Note: Agentic AI doesn't replace generative AI; it's built on top of it. The agent's "brain" is usually a language model, and the agentic layer adds planning, memory, and tool use.

How does an AI agent work?

Most AI agents run on a simple loop:

  • Perceive: Read the goal and the current state (input, intermediate results).
  • Reason / plan: Decide what the next step should be.
  • Act: Call a tool (run a search, execute code, fetch data).
  • Observe: Evaluate the tool's result and loop back.

This loop repeats until the goal is complete or a stop condition is met.

Core components

  • Model (the brain): The language model that makes decisions.
  • Tools: The capabilities the agent uses to interact with the outside world — search, running code, API calls, reading files.
  • Memory: Remembering previous steps and context; short-term and long-term memory.
  • Planning / orchestration: The layer that splits the task into subtasks and manages the flow.

Single-agent and multi-agent systems

A single agent is enough for simple tasks.
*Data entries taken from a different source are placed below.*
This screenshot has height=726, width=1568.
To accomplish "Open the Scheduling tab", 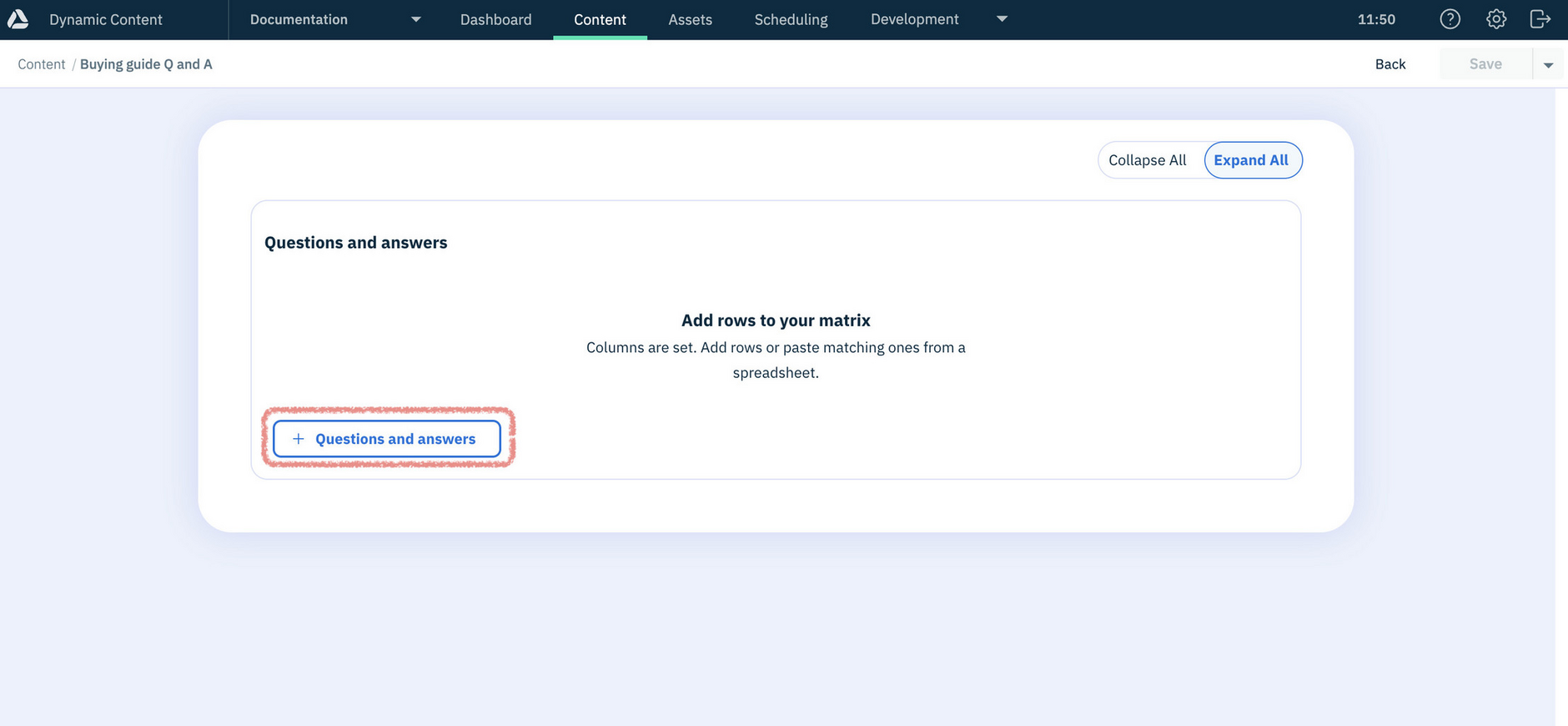I will click(791, 19).
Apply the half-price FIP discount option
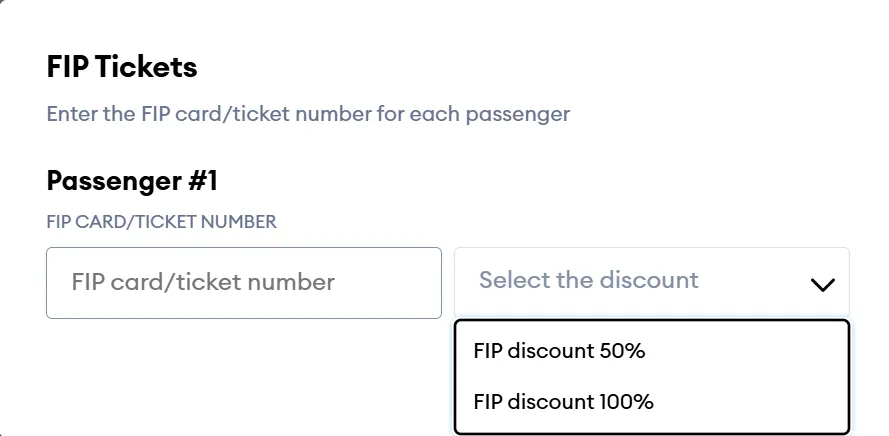This screenshot has width=889, height=436. pyautogui.click(x=559, y=351)
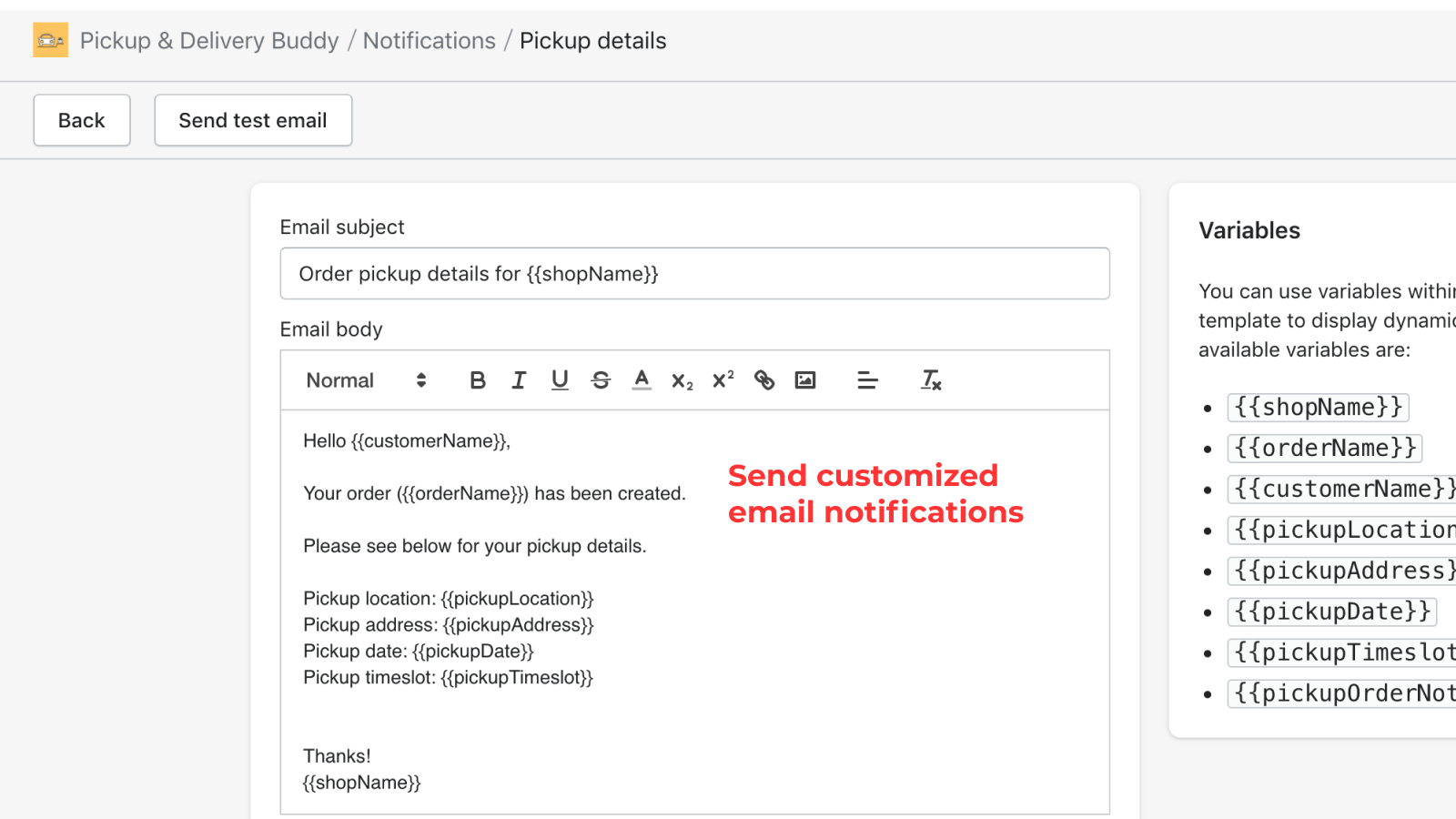
Task: Open the Normal heading style dropdown
Action: pos(366,380)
For complex work, multi-agent systems are used: each agent takes on a specialty (one researches, one writes, one reviews) and an "orchestrator" coordinates them. Division of labor can produce more reliable results than a single agent doing everything.

Multi-agent system: an orchestrator coordinates specialized agents that research, write, and review
A multi-agent system: an orchestrator coordinates specialist agents (research, write, review).

Use cases

  • Software development (writing code, debugging, testing).
  • Research and summarization (scanning sources, producing reports).
  • Workflow automation (filling forms, moving data, reporting).
  • Customer support and operations assistants.

Risks and security

As an agent gains autonomy, new risks appear: an agent with too much authority, being steered by malicious input (prompt injection), or taking uncontrolled actions. That's why permission limits, human-in-the-loop approval steps, and traceability are critical in agentic systems. Communities like OWASP have begun framing the security risks and mitigations specific to agentic AI.

How to get started

A solid path looks like this: first learn the basics of language models and prompting, then understand tool use (giving a model external capabilities), then build a simple agent, and finally move to multi-agent design and security topics. Basic programming (Python) makes this path easier.